CPU socket for AMD CPUs

Socket AM3+ is a modification of Socket AM3, which was released on February 9, 2009. AM3+ was released in mid-2011 designed for CPUs which use the AMD Bulldozer microarchitecture and retains compatibility with processors made for AM3. The Vishera line of AMD CPUs also all use Socket AM3+. It is the last AMD socket for which Windows XP support officially exists.
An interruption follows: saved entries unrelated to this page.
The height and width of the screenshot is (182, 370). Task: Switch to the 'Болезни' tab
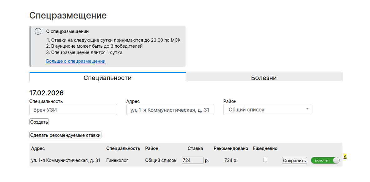point(264,78)
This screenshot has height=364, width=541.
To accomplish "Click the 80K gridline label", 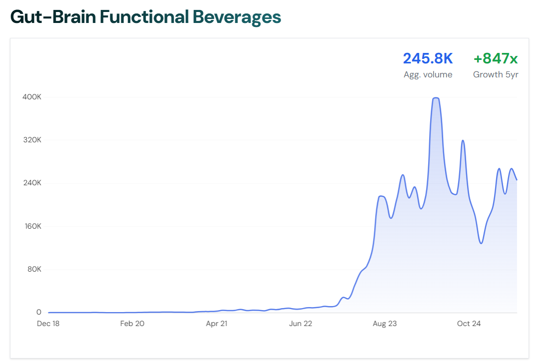I will point(33,269).
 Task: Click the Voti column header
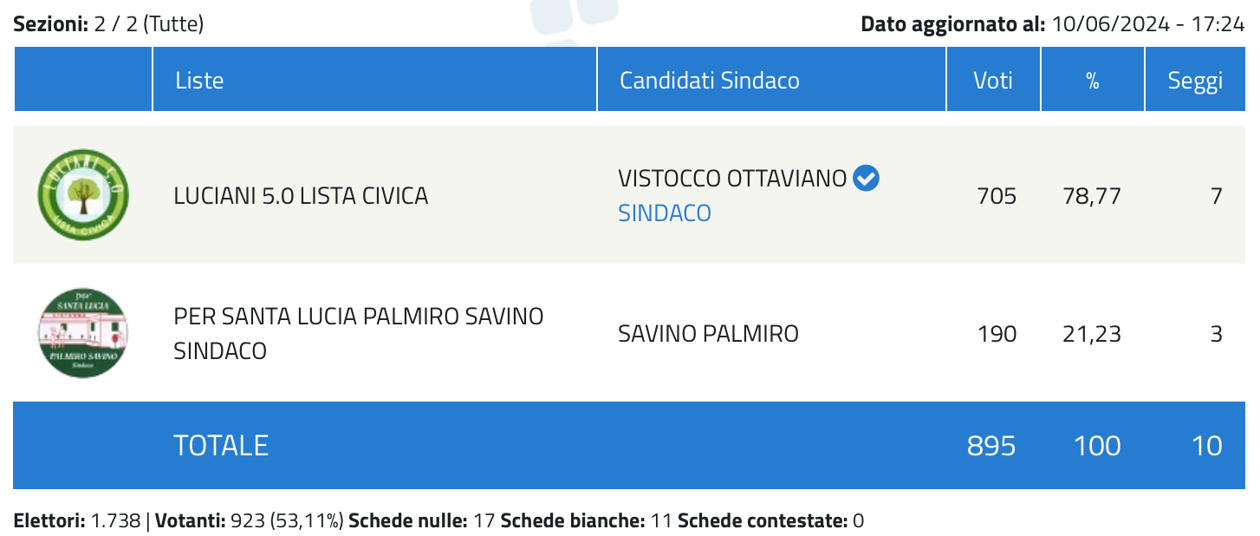click(x=993, y=80)
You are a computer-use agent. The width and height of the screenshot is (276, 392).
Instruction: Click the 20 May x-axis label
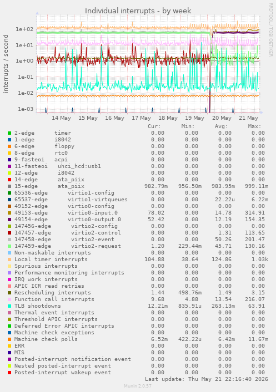click(x=222, y=118)
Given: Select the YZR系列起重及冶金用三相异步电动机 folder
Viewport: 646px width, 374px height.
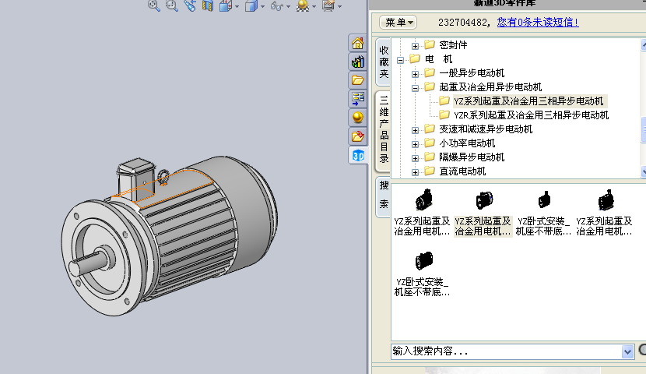Looking at the screenshot, I should [x=531, y=115].
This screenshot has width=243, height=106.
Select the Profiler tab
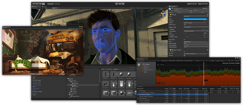click(x=142, y=59)
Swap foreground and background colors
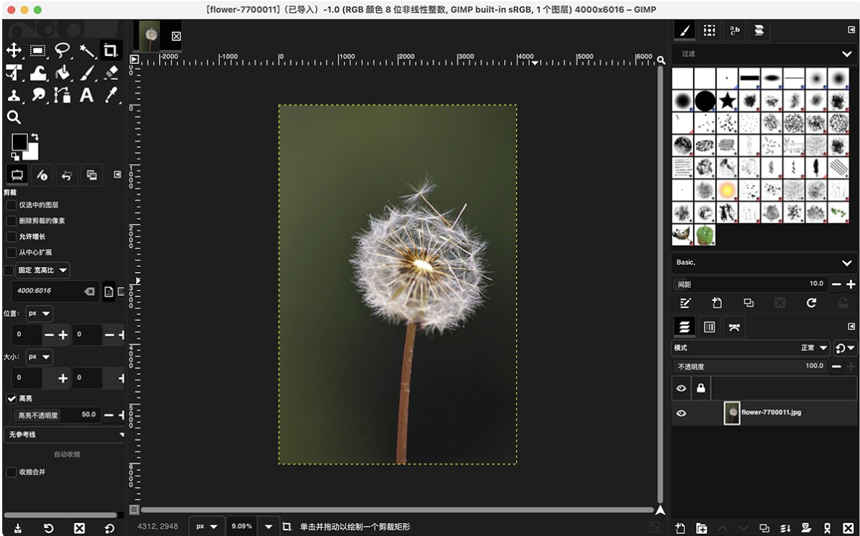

== Technical specifications ==
The AM3+ Socket specification contains a few noteworthy design changes over its AM3 predecessor. The 942 pin count for the AM3+ is an increase of one compared to the AM3 Socket layout. The AM3+ Socket has larger pin socket diameter of 0.51 mm compared to 0.45 mm with the AM3 Socket. There is a faster serial link of 3400 kHz from the CPU to the power controller, compared to 400 kHz. The AM3+ Socket offers improved power regulation and power quality specifications, including an increased maximum current support of 145 A versus 110 A. There is also a redesigned CPU cooler retention harness allowing for slightly better airflow for CPU cooling, while retaining cooler backward compatibility.

=== Compatibility ===

==== Processors accepted by the AM3+ socket ====
The 942-contact AM3+ socket accepts both the 940-pin AM3+ CPU and the 938-pin AM3 CPU. This backward compatibility is intentional.

==== Motherboards that can accept the AM3+ processor ====

AM3+ CPUs are not mechanically compatible with AM3 sockets as AM3+ CPUs have an additional pin that the AM3 socket can not accommodate. However, some manufacturers have found success in retrofitting AM3-technology motherboards for AM3+ processors by replacing the AM3 socket with AM3+ and providing a BIOS upgrade. This is called "AM3+ Ready". Potential incompatibilities with new AM3+ features include:
- Sideband temperature sensor interface for reading the temperature from the CPU. Without knowing the temperature, CPU PWM fan headers may only run at full speed.
- Certain power-saving features may not work, due to lack of support for rapid V_{CORE} switching.

While AM3+ CPUs can be inserted into AM2 or AM2+ sockets, AM3+ CPUs could not operate in motherboards designed for AM2+ or AM2 CPUs. These motherboards are designed for DDR2 memory but AM3+ CPUs only have a DDR3 memory controller.

== Heatsink ==
The 4 holes for fastening the heatsink to the motherboard are placed in a rectangle with lateral lengths of 48 mm and 96 mm for AMD's sockets Socket AM2, Socket AM2+, Socket AM3, Socket AM3+, Socket FM2, Socket FM2+, Socket FM1 and Socket AM1. Cooling solutions should therefore be interchangeable.